WHAT IS REQUIRED: Write out, unchanged, every line in the rows below from the one containing "Screen dimensions: 474x471" to the one containing "will (222, 335).", both included.

MATERIAL FOR THIS TASK:
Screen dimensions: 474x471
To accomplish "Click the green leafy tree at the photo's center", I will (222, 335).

--

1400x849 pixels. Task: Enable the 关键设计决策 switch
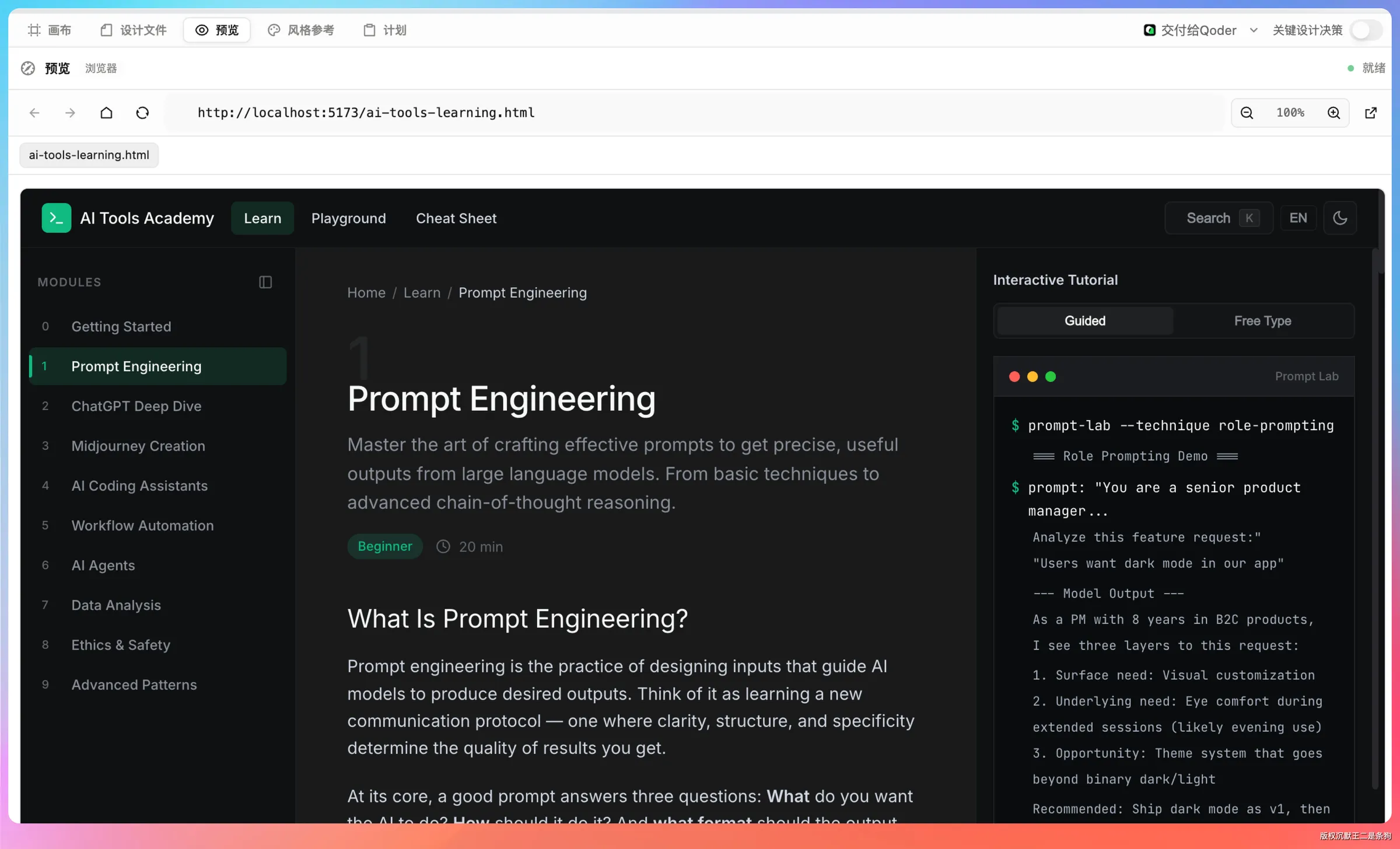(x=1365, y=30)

...

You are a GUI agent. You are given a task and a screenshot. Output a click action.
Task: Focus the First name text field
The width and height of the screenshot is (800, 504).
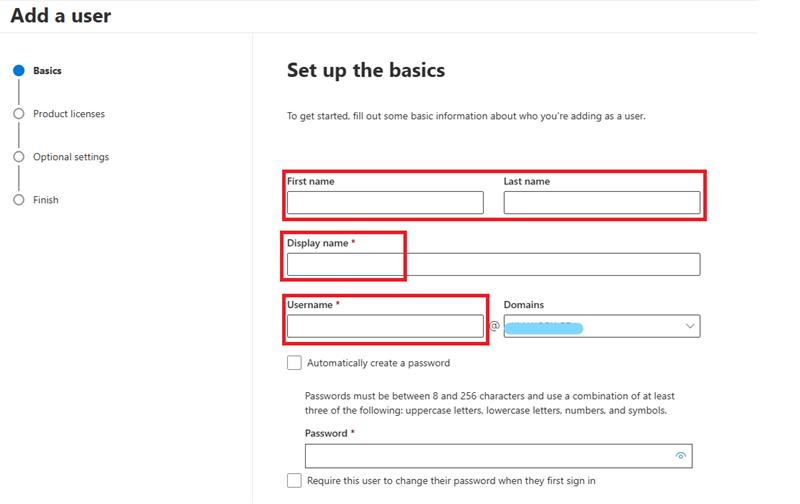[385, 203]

FINISHED ANSWER:
Screen dimensions: 474x471
To accomplish "Click the green leafy tree at the photo's center", I will (222, 335).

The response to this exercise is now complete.